- What to work on -
- a) List every publication that the Cast King article names as having reviewed "Saw Mill Man."
- b) Reproduce the passage of the Cast King article starting with "A song from" and going on through "Records in 1955.".

- Text section -
####################

= Cast King =

American country musician and songwriter

Joseph D. "Cast" King (February 16, 1926 – December 13, 2007) was a country musician and songwriter from Old Sand Mountain, Alabama.
King released the album, "Saw Mill Man", in 2005. He was aged 79 at the time of recording.
A song from the album entitled "Outlaw" was included in the score of Gus Van Sant's 2007 film, Paranoid Park.
"Saw Mill Man" drew comparisons to Johnny Cash's American Recordings series.
King's baritone voice and acoustic guitar have been praised as possessing a raw and affecting quality.
The narratives of the songs dealt with characteristic country themes such as poverty, broken relationships, and murderous outlaws.
Although his opportunity to record a full-length album came late in life, Cast King had previously recorded for Sun Records in 1955.
With his band, The Country Drifters, he cut around a dozen songs at this time.
It was musician, Matt Downer, who located King and encouraged him to come out of a long musical retirement and record.
Downer also played electric guitar throughout "Saw Mill Man".
The record was met with favourable reviews from Rolling Stone, Arthur Magazine, Mojo, and No Depression among other publications.
King was preparing a second collection of songs when it was discovered that he was suffering from cancer. He died at the age of 81 on December 13, 2007.

####################

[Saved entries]
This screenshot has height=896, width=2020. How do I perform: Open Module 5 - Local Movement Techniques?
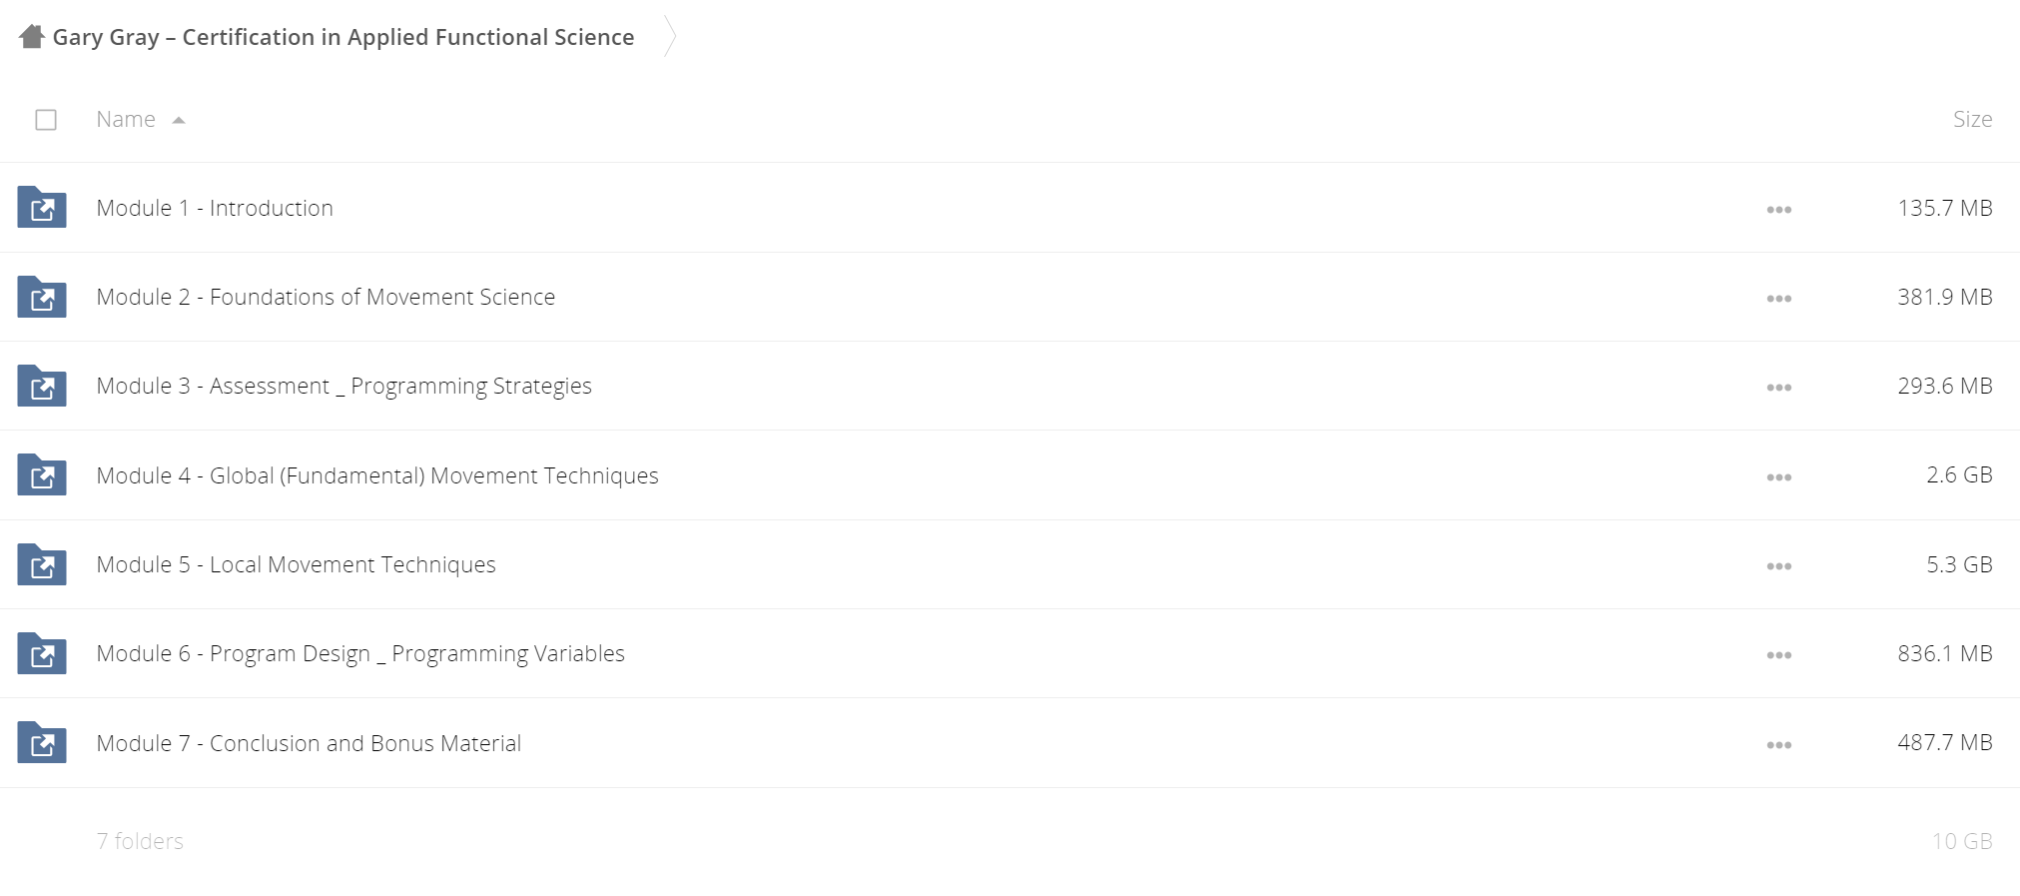click(296, 564)
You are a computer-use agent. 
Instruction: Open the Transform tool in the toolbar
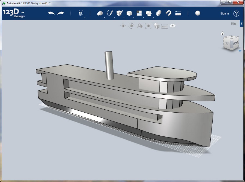coord(81,13)
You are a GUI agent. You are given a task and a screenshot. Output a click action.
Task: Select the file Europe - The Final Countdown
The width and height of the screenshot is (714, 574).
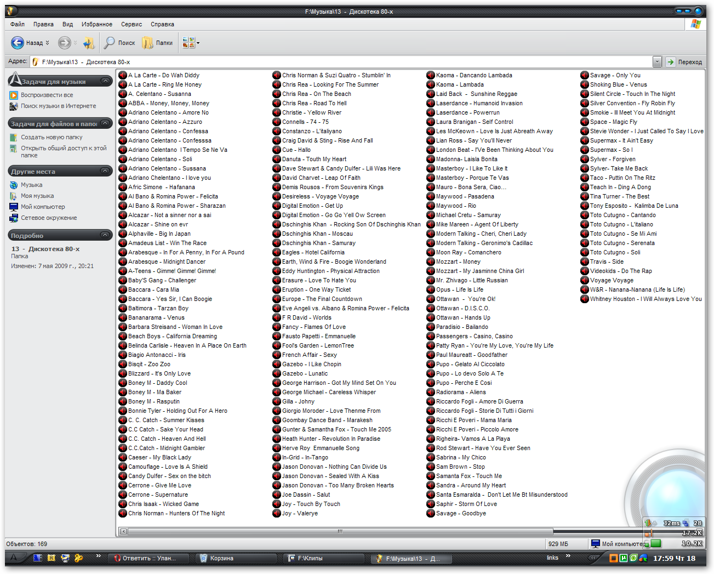pos(322,299)
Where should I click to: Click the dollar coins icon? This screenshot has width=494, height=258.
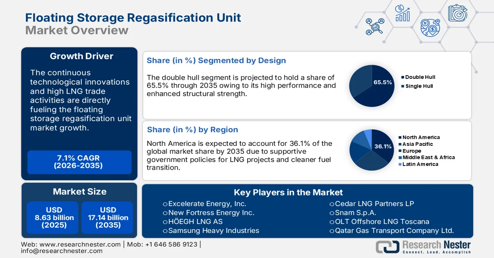pyautogui.click(x=431, y=28)
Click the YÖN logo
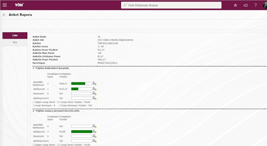The image size is (267, 146). point(19,5)
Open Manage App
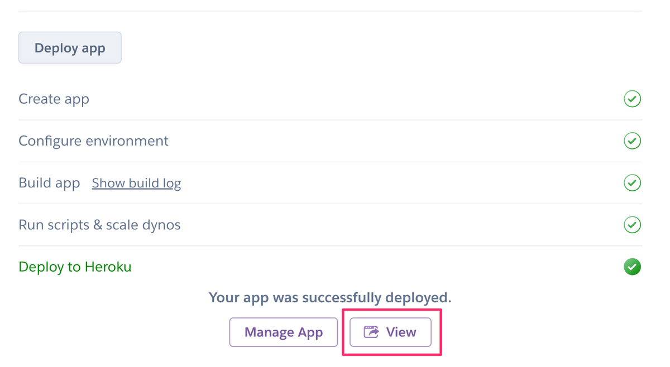The height and width of the screenshot is (367, 670). [283, 332]
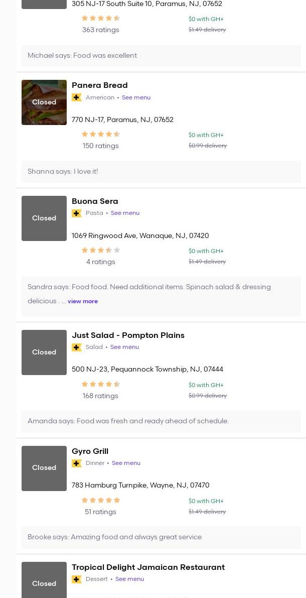Image resolution: width=306 pixels, height=598 pixels.
Task: Click Just Salad star rating icons
Action: (x=100, y=384)
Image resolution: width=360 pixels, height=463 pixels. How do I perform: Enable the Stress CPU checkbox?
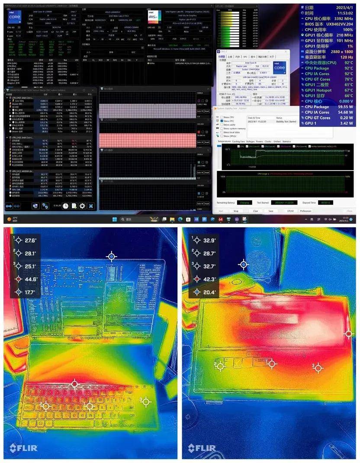tap(222, 117)
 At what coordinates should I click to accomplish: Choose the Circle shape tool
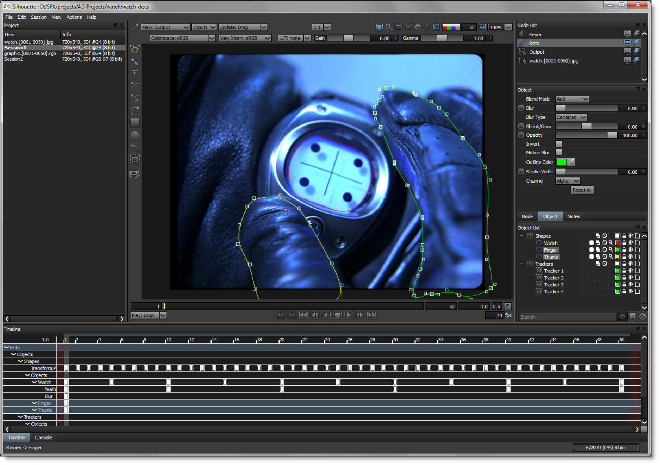point(135,135)
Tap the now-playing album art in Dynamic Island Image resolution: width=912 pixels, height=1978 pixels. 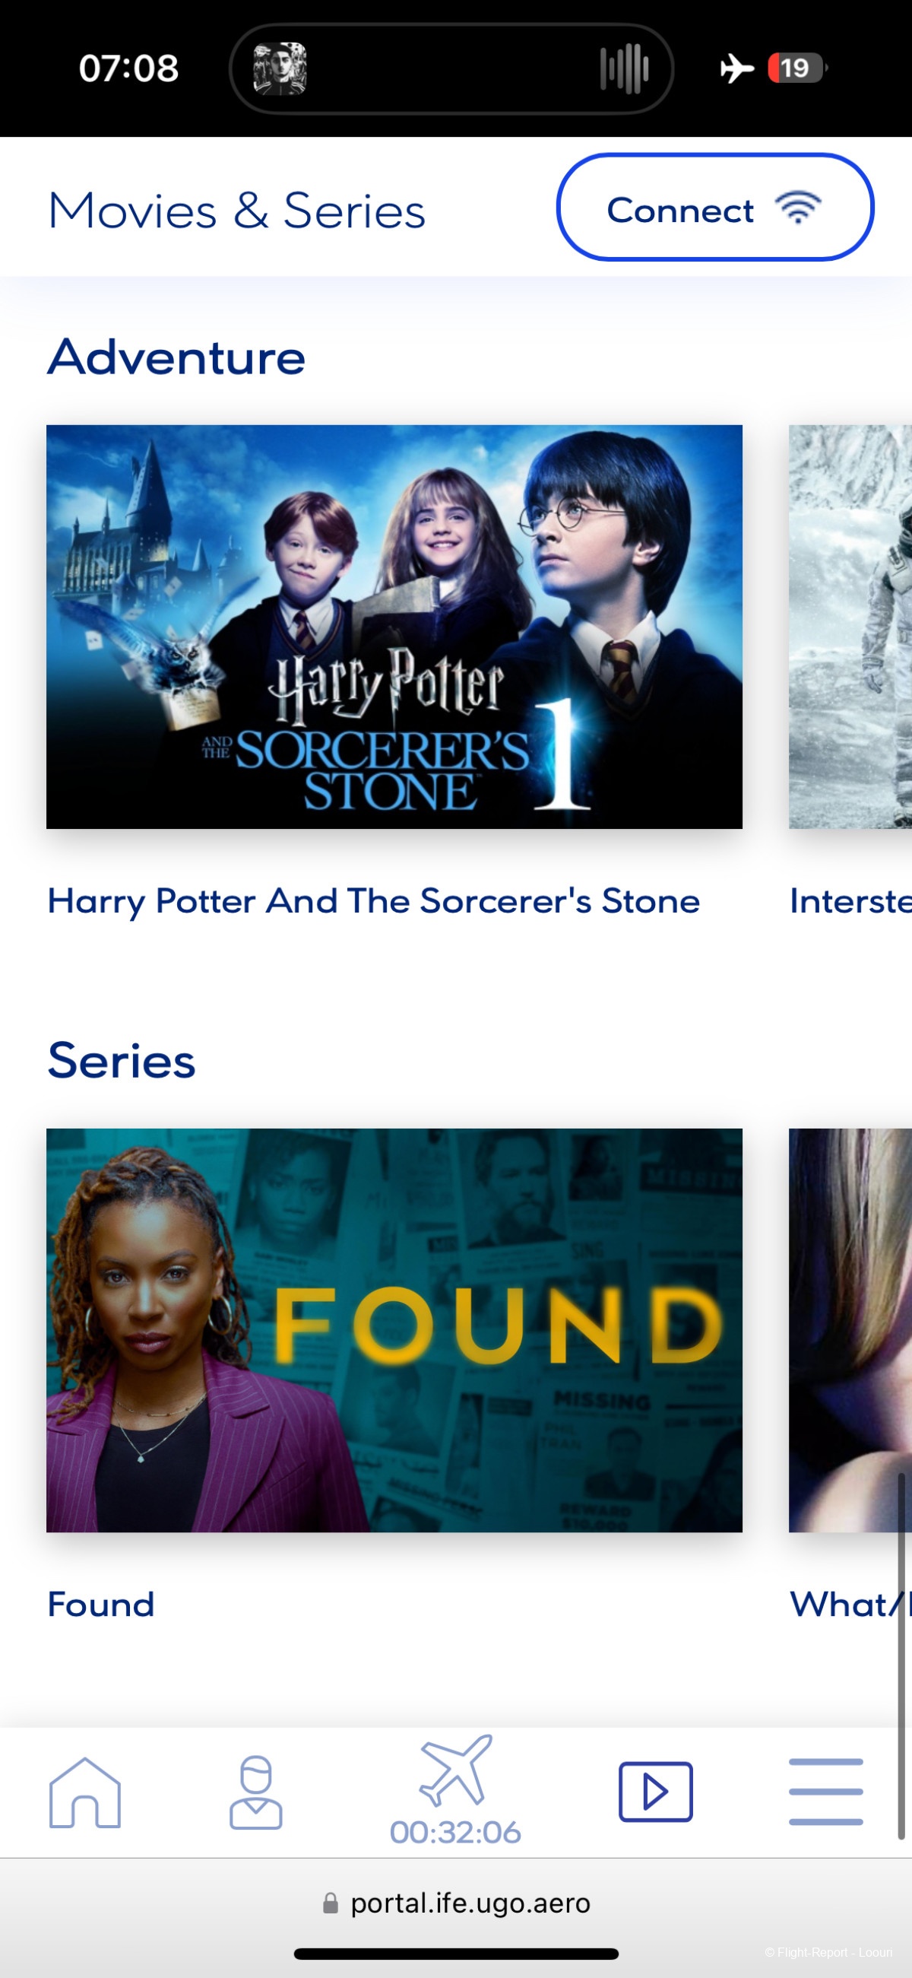(280, 68)
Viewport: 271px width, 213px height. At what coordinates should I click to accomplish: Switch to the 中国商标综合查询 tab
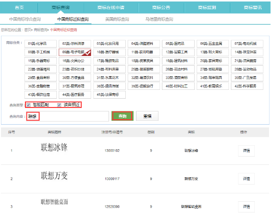click(x=25, y=19)
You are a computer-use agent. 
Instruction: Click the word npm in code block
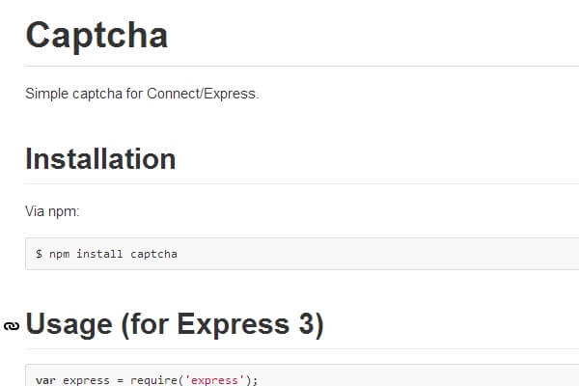click(x=59, y=254)
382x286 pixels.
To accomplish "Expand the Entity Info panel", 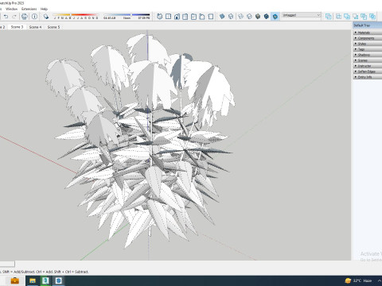I will 368,77.
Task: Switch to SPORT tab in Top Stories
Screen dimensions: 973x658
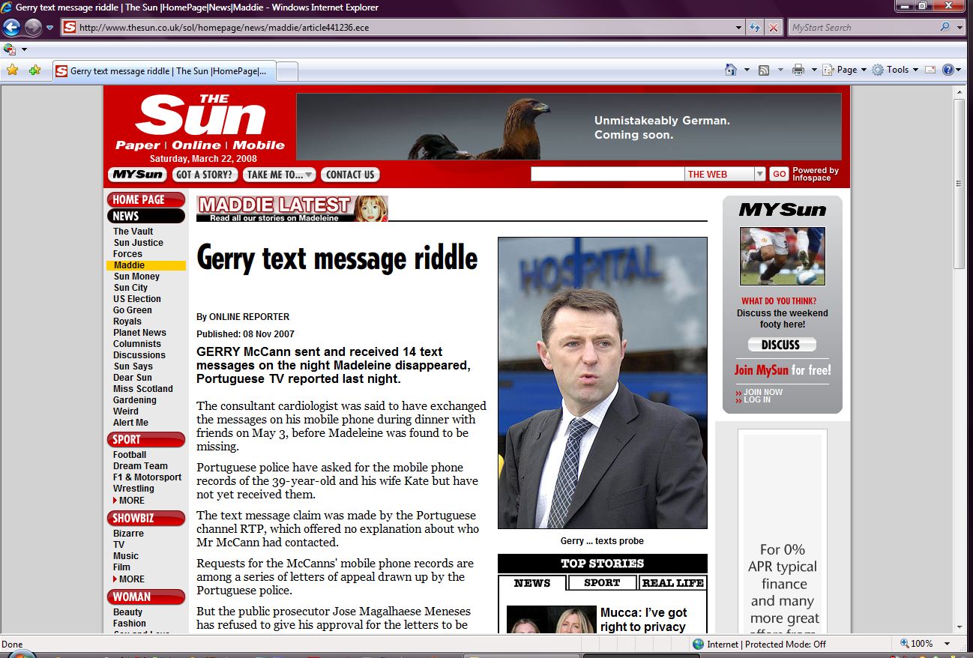Action: point(602,583)
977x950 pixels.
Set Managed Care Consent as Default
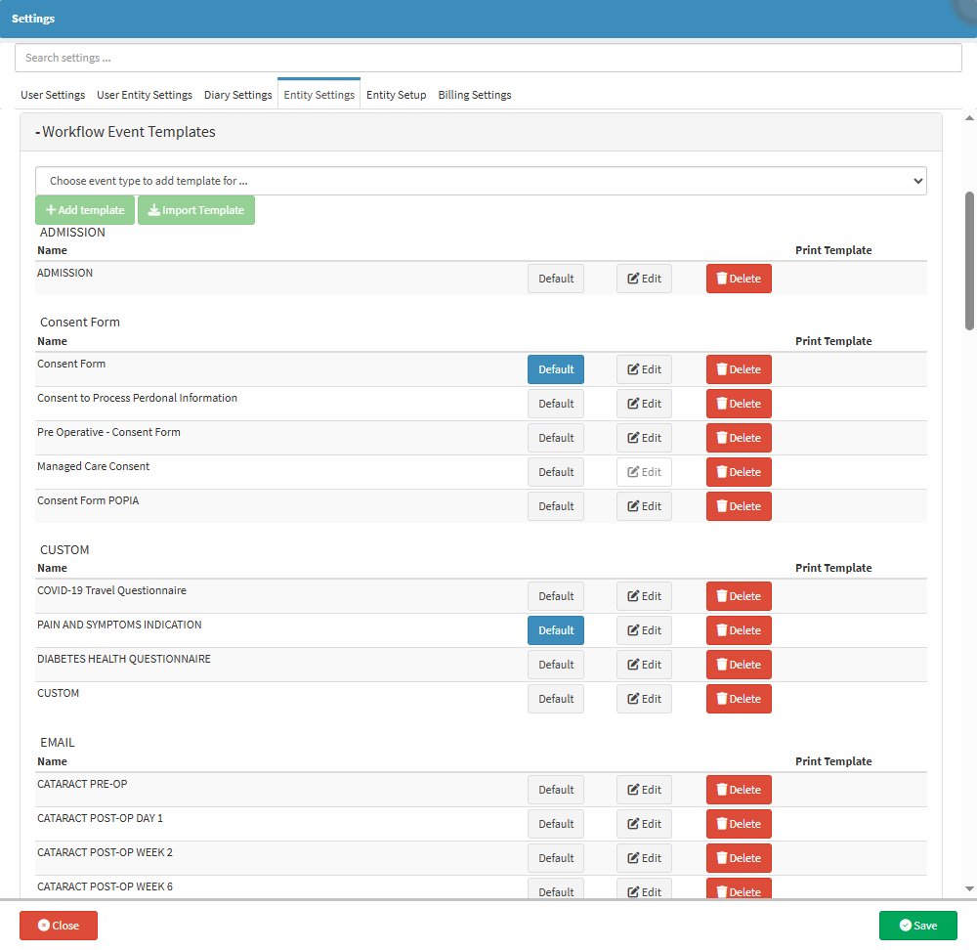556,472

####################

- Answer list -
- a) Rolling Stone, Arthur Magazine, Mojo, No Depression

- b)
A song from the album entitled "Outlaw" was included in the score of Gus Van Sant's 2007 film, Paranoid Park.
"Saw Mill Man" drew comparisons to Johnny Cash's American Recordings series.
King's baritone voice and acoustic guitar have been praised as possessing a raw and affecting quality.
The narratives of the songs dealt with characteristic country themes such as poverty, broken relationships, and murderous outlaws.
Although his opportunity to record a full-length album came late in life, Cast King had previously recorded for Sun Records in 1955.